THE PRESIDENT THAT SAW GRANT AS THE HOPE FOR WINNING THE WAR

  • As an army recruiter:  U.S. Grant mustered in a volunteer Galena regiment and took it to the state capital, Springfield. There he took charge of mustering several more regiments and came to the attention of the governor, Richard Yates.

  • In June 1861 Yates appointed Grant colonel of the rebellious 21st Illinois volunteer regiment. Grant soon taught the unruly men military discipline and led them against pro-Confederate guerrillas in Missouri. Because of his demonstrated leadership ability, Grant was then made brigadier general in command of the volunteers district at Cairo, Illinois/

  • Grant fought his first battle, an indecisive action against the Confederates at Belmont, Missouri, in November 1861.

  • Three months later, aided by Commodore Andrew H. Foote's gunboats, he captured Fort Donelson, on the Cumberland River, and Fort Henry, on the Tennessee River.
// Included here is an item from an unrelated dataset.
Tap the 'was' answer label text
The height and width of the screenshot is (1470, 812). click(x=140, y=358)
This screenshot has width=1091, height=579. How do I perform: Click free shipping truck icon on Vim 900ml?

These were the first major Union victories of the war.

  • The Confederate commander, Brigadier General Simon B. Buckner, an old friend of Grant's, yielded to Grant's hard conditions of “no terms except unconditional and immediate surrender.” Buckner's surrender of 14,000 men made Grant a national figure almost overnight, and he was nicknamed “Unconditional Surrender” Grant. This victory also won him promotion to major general of volunteers.

 

 

 

Samuel Broughton served with the 21st Illinois Volunteer Infantry, Company I.

 He was mustered in at Mattoon, Illinois with U. S. Grant.

 

U.S. Grant on his favorite horse

(Statue at Vicksburg Battle Site)

Illinois 21st Volunteers camped in Missouri, at the start of the war.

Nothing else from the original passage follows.